Former Democrat politician Anthony Weiner is in the news again. The erstwhile congressman, forced into early retirement when he accidentally tweeted pictures of his penis, and was then caught doing the same thing during a bid to be mayor of New York, is still engaging in his favourite pastime of sending pictures of himself with an erection to women who are not his wife.
On Monday, the New York Post covered its front page with photos Mr Weiner sent to an unnamed young woman and, worse, a Trump-supporter. The photos showed a shirtless Mr Weiner with the now familiar erection but, perhaps most notably, his young son had crawled into bed and fallen asleep next to him. The boy was visible in the photo.
But… why is this newsworthy? The man, no longer a congressman nor a mayoral candidate, is now nothing more than a consultant, according to a recent New York Times article (and — full disclosure — a meeting I had with him last week). In other words, he is an entirely private citizen, no longer at the disposal of the “public interest”.

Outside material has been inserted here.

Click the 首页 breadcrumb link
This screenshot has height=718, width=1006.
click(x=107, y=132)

Does his proximity to America’s presumed next president actually justify this kind of scrutiny of the man’s private life, to say nothing of his child’s (surely the Post’s crime in publicising that shot was much greater than Mr Weiner’s in taking it)?
Apparently this is still news. The web was ablaze with the story, especially when his wife, Huma Abedin, announced that she would be separating from Mr Weiner, and begged for some privacy.

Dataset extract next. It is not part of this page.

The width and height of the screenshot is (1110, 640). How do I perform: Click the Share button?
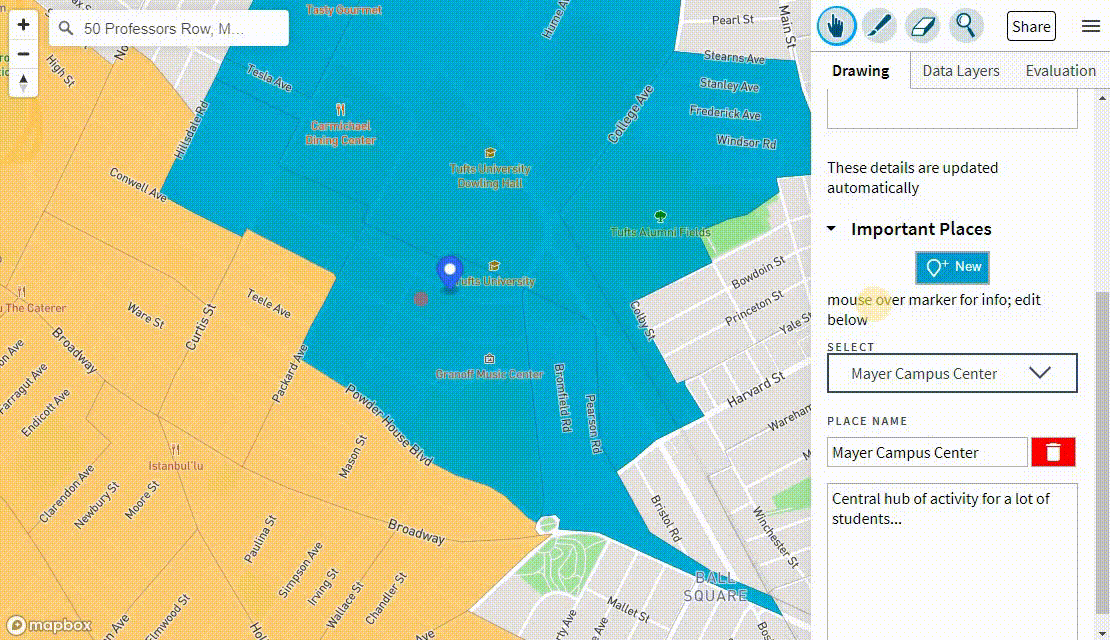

In the past, the couple have not shied away from the limelight, including a recent film, Weiner, documenting the implosion of Mr Weiner’s 2013 mayoral bid, supposed to be his comeback. But those were days in which Mr Weiner was still a public figure.
On Twitter, someone suggested that Mr Weiner would be susceptible to blackmail, since a person who tweets images of his penis for the entire world to see surely does other, even more embarrassing things. Really?

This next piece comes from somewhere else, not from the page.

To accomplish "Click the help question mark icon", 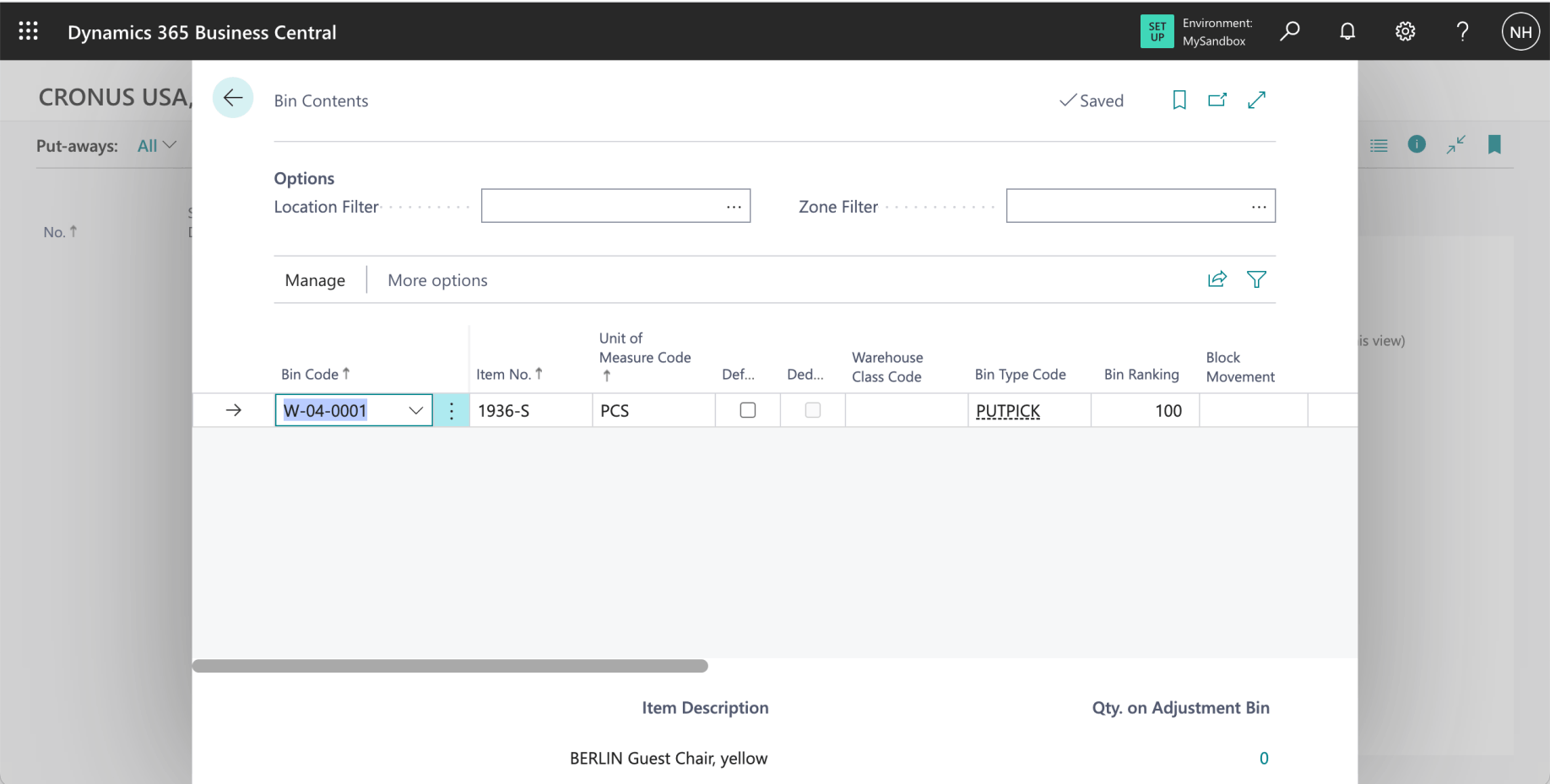I will (1462, 32).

Does it get more embarrassing than that? Indeed, the moralising around all of this would make you think he had violated someone, or at least touched someone, rather than simply exchanged a few lewd photos.
The moralising has been trumped only by the pathologising. Mr Weiner has an illness! He is a sex addict! A compulsive liar! He cannot control himself! But in the digital age, isn’t his behaviour rather typical?
Who among us has not pressed send and for a brief, unending, moment thought we had sent that inappropriate joke to an entire email chain? Who among us has not texted something regrettable, in a moment of weakness, and been graced by the gods that our indiscretion was overlooked?
Mr Weiner embodies a kind of “There but for the grace of God go I” for the digital age. And, as such, his public flogging has an air of catharsis about it, the feeling that someone else is being punished for a crime we ourselves have committed and miraculously gotten away with.
It is our own prurience, married with a particularly American fear of sexual desire, that we should we see when we look at Mr Weiner. But really, we should look away.